Exercise
Please repeat exactly the lines from the one containing "Task: Toggle the" through the last line of the records, both included, and nothing else, leaving out any pictures.

Data records
════════════════

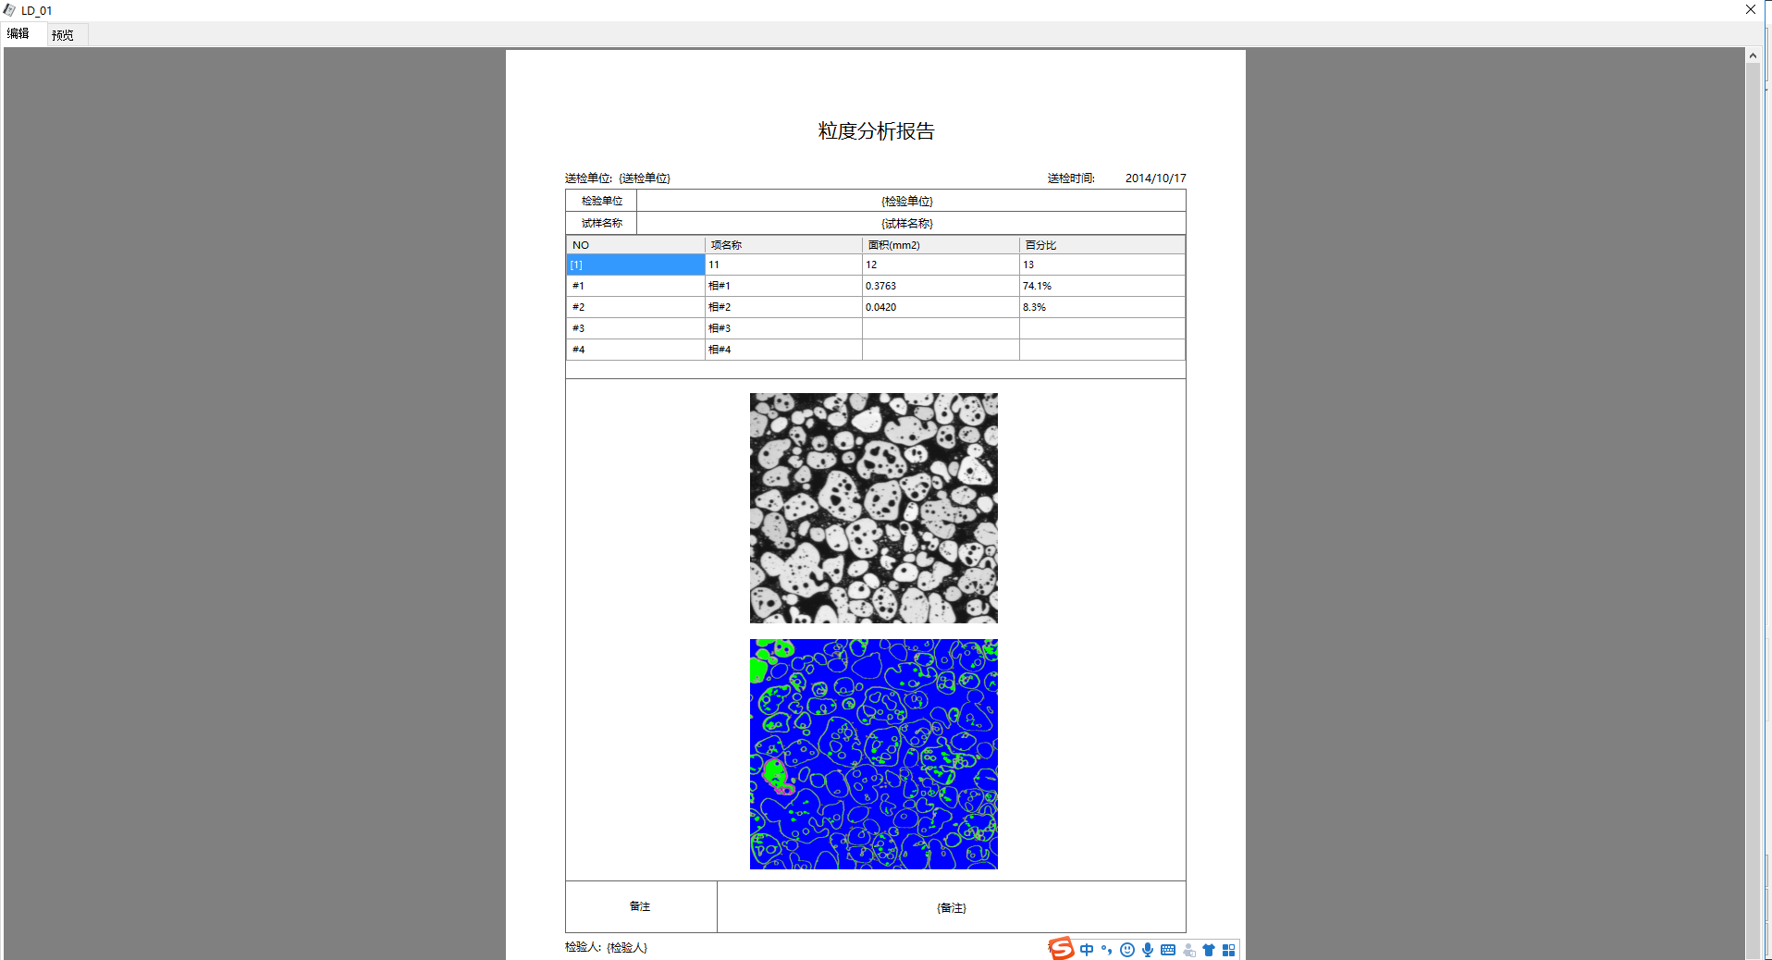The height and width of the screenshot is (960, 1772).
Task: Click the voice input microphone icon
Action: [x=1148, y=950]
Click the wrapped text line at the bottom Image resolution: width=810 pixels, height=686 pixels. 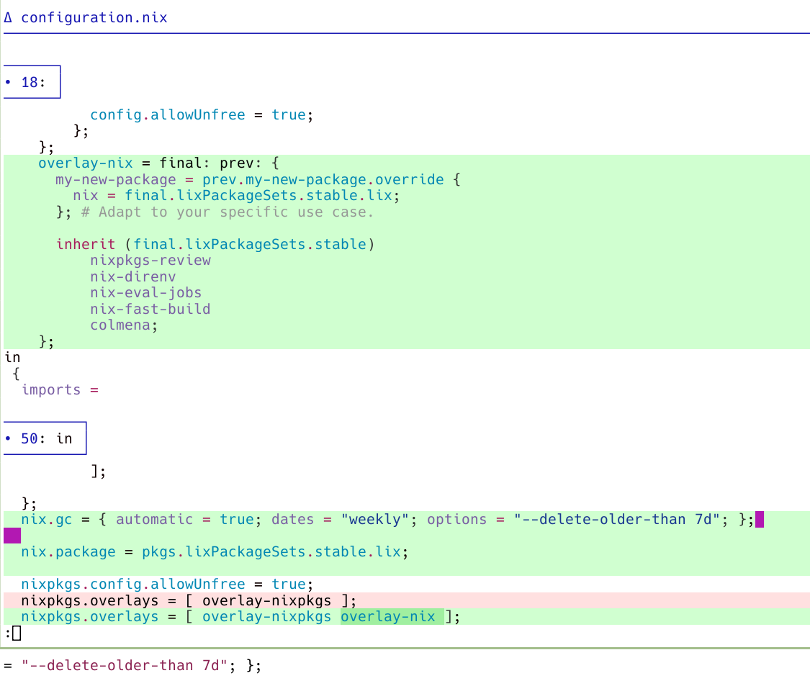(x=133, y=666)
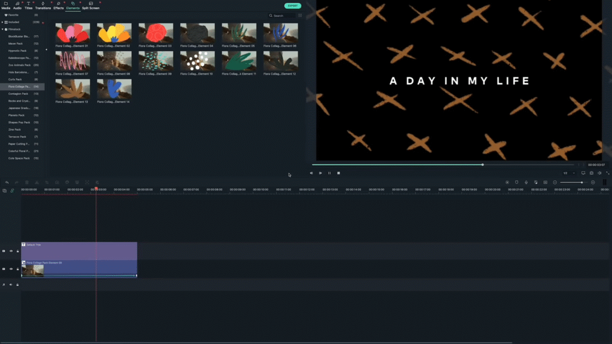
Task: Click the camera snapshot icon under preview
Action: pyautogui.click(x=591, y=173)
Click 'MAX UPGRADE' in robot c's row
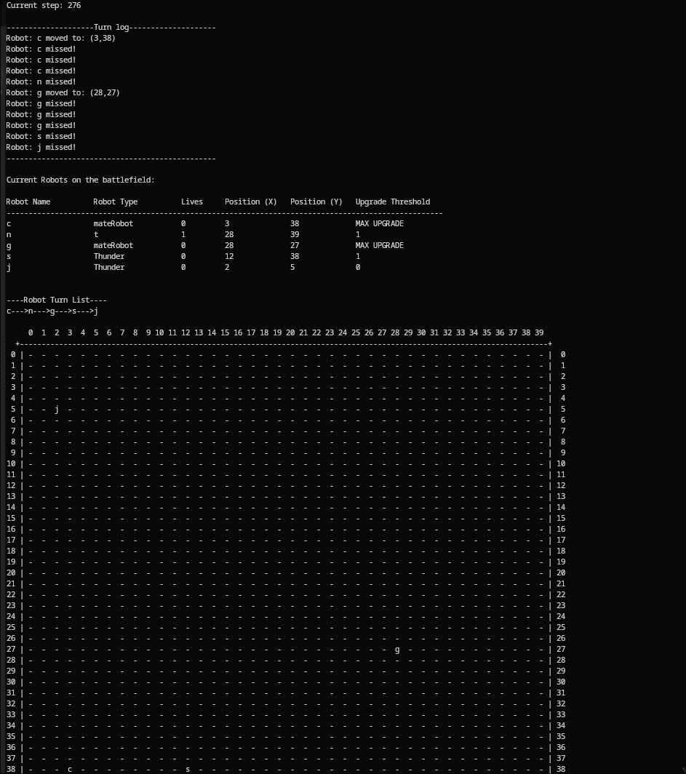This screenshot has height=774, width=686. click(379, 223)
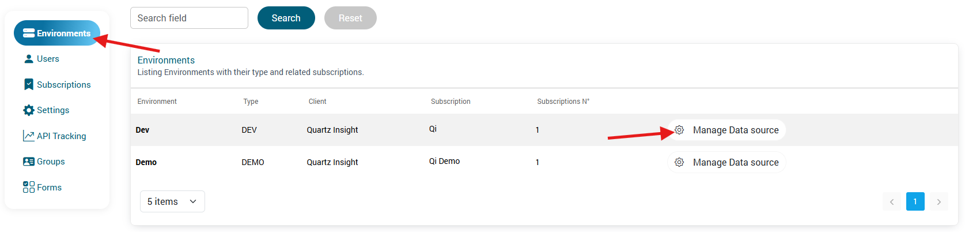Go to the next page arrow

coord(939,201)
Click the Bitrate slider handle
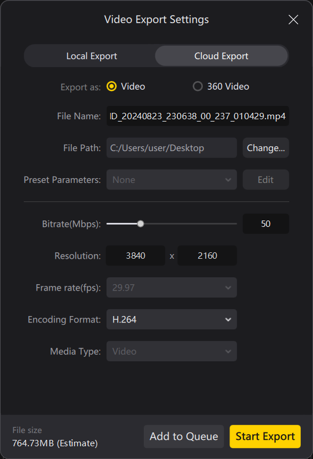The image size is (313, 459). pos(141,224)
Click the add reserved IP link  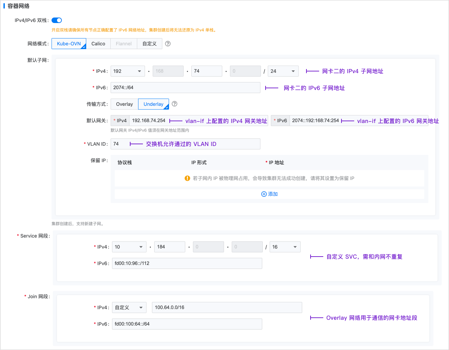click(273, 194)
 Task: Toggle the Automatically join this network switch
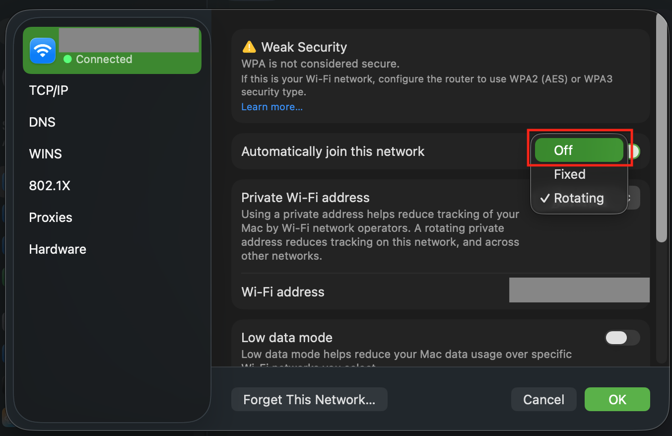(634, 151)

════════════════

Output
 Task: Toggle the Automatically join this network switch
(634, 151)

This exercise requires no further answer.